Alban Teurlai: Nous avons cherché à faire un film sur la condition humaine des personnes qui se rendent à Lourdes, pas sur la foi. Nous avons quelques plans d’une messe. Deux minutes, tout au plus. Le prêtre que nous avons rencontré ne nous a pas parlé de convictions religieuses. Il nous a partagé ses doutes, sa peur du handicap. Nous sommes bien loin du discours formaté sur l’amour du prochain.

Comment expliquez-vous que la parole de vos interlocuteurs, tous croyants, porte bien au-delà de la sphère catholique?
Thierry Demaizière: C’est le fruit d’un gros travail de casting, pour trouver parmi des millions de pèlerins les interlocuteurs que nous cherchions. Nous avons d’abord sollicité des diocèses. Ils nous présentaient des personnes dont l’histoire était sans doute singulière à leurs yeux. Mais nous nous sommes rapidement rendu compte que le discours était souvent à «usage interne». Chez les catholiques, il y a des mots-valises: «cœur à cœur», «temps forts», etc. Tout un jargon difficilement audible de l’extérieur. Nous sommes allés chercher des gens dont la parole dépassait ce langage spécifique. Nous voulions que l’on puisse s’attacher à eux à travers des mots audibles par tous.
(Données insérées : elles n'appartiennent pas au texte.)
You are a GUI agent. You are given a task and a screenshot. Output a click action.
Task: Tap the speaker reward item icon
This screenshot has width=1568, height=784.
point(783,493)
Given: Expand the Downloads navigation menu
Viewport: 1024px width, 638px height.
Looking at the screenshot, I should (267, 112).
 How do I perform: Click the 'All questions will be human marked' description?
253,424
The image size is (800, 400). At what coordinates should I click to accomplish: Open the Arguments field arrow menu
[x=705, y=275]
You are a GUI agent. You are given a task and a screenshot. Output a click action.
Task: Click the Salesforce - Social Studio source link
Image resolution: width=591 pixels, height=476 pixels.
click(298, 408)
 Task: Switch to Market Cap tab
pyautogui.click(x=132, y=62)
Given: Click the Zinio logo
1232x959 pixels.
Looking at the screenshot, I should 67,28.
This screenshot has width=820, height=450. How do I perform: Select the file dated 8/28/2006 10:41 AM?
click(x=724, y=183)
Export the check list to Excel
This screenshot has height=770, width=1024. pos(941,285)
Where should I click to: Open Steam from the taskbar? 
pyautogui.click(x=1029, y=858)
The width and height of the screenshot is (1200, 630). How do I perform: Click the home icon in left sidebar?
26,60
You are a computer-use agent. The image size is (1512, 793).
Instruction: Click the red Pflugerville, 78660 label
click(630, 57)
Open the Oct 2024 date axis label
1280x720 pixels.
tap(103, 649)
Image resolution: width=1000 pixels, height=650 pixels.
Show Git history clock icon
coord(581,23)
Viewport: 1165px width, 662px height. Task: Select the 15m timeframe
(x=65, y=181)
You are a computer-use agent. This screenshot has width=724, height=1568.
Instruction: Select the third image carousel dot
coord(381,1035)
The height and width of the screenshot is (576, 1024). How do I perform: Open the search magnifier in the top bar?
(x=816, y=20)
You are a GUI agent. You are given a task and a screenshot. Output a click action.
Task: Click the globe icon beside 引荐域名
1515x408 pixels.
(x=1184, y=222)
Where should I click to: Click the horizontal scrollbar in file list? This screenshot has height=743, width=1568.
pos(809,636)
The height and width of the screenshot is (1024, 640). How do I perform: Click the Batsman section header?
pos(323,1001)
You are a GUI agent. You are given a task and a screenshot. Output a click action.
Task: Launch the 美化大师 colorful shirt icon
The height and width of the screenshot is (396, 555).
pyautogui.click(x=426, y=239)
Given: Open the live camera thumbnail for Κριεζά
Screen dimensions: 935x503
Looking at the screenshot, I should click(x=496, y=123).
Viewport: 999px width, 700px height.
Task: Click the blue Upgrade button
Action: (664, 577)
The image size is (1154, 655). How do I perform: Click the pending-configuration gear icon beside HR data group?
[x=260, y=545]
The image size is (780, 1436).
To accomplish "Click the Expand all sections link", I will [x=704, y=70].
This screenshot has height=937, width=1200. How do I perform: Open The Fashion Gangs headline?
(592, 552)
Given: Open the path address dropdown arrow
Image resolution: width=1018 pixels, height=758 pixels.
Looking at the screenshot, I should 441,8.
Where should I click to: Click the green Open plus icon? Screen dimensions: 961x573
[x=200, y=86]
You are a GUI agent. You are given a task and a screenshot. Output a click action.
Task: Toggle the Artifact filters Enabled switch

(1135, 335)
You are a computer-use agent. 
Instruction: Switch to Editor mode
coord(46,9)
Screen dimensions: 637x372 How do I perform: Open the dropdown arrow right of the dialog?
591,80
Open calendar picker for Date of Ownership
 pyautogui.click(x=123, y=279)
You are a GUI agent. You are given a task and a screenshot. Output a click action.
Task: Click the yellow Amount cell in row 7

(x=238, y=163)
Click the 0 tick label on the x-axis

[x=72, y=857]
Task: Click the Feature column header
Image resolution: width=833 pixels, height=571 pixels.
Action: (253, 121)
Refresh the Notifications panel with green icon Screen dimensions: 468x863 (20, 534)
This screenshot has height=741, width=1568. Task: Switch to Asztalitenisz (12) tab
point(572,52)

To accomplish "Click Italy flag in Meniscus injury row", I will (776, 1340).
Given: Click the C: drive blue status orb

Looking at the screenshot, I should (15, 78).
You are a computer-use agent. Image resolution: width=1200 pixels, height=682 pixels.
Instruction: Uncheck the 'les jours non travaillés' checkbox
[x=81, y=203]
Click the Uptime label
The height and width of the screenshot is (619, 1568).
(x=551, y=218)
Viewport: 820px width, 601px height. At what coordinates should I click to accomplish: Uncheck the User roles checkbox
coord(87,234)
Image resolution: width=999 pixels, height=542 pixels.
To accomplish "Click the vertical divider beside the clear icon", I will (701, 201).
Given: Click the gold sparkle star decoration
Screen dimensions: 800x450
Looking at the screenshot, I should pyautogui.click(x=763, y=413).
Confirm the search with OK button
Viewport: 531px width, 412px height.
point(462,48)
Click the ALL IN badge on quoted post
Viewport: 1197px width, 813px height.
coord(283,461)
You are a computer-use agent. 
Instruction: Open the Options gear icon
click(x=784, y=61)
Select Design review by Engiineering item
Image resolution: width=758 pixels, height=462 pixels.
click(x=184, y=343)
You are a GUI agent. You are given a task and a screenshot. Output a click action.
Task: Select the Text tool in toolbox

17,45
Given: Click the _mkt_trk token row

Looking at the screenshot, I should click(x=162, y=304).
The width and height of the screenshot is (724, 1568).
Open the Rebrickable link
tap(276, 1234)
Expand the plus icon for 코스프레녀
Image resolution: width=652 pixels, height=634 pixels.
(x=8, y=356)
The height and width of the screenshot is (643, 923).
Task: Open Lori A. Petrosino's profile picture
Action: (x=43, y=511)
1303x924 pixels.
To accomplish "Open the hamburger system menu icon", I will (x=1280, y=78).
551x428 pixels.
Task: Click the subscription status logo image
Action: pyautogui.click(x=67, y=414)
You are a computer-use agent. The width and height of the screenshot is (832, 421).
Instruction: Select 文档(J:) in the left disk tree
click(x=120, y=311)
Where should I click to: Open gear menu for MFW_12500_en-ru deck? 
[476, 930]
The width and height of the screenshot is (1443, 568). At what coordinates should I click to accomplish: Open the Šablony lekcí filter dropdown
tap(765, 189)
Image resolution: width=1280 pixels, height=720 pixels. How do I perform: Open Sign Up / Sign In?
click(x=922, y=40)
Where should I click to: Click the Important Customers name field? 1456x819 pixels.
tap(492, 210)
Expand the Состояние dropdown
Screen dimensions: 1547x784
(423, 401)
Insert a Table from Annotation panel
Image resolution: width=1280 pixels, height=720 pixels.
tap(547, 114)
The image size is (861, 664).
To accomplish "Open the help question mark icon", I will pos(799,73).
La confiance qu’on vous accorde contribue pour beaucoup à la profondeur du film. Comment avez-vous tissé ces liens?
Thierry Demaizière: C’est un peu le secret de notre métier. Nous sommes des portraitistes, nous travaillons dans l’empathie. Le militaire dont les deux fils sont malades éprouvait une certaine réticence à l’idée de parler de ce qui le préoccupe devant la caméra. Nous lui avons demandé s’il évoquait tout cela dans ses prières. Puis, s’il était prêt à murmurer sa prière lorsque la caméra tournerait. Il a accepté.

Alban, vous êtes athée. Thierry, agnostique. Est-ce qu’un croyant aurait pu filmer Lourdes avec autant d’acuité que vous?
Thierry Demaizière: Je ne pense pas. Les responsables du sanctuaire nous ont dit, après avoir vu le film: nous ne savions plus à quel point la pierre de la grotte et les mains qui la touchent sont belles. Un regard habitué ne voit pas les mêmes choses qu’un regard neuf. (cath.ch/pp)


La part des Romands

Le documentaire s’achève sur une scène d’une intensité rare ponctuée par la Prière à Notre-Dame du compositeur suisse Jean Daetwyler. «C’était il y a deux ans, se souvient Anne-Françoise Andenmatten-Sierro, directrice de la chorale du pèlerinage de printemps à Lourdes. On avançait en procession vers l’église Sainte-Bernadette en chantant quand une caméra et un micro débarquent un peu de nulle part et se mêlent aux chanteurs. A la fin de la messe, ils nous approchent: ‘Nous n’avons jamais entendu une chorale de cette qualité à Lourdes’. Le mercredi, nous enregistrions quelques morceaux pour le film, dont cette Prière à Notre-Dame». Deux ans plus tard, elle apprend avec émotion que cette pièce trouve une place de choix dans le film de Thierry Demaizière et Alban Teurlai.


Bientôt sur les écrans suisses

Dans les salles françaises depuis le 8 mai 2019, Lourdes bénéficie d’un «super démarrage. 45’000 entrées pour seulement 50 copies, se réjouit Thierry Demaizière. La semaine prochaine, nous allons passer à 95 copies» – entendez 95 salles qui diffusent le film. Quid des cinémas suisses? «C’est prévu pour bientôt, confie le réalisateur, sans préciser encore de date. Nous venons de discuter de sa diffusion en Suisse et en Belgique à Cannes, sur le marché du film».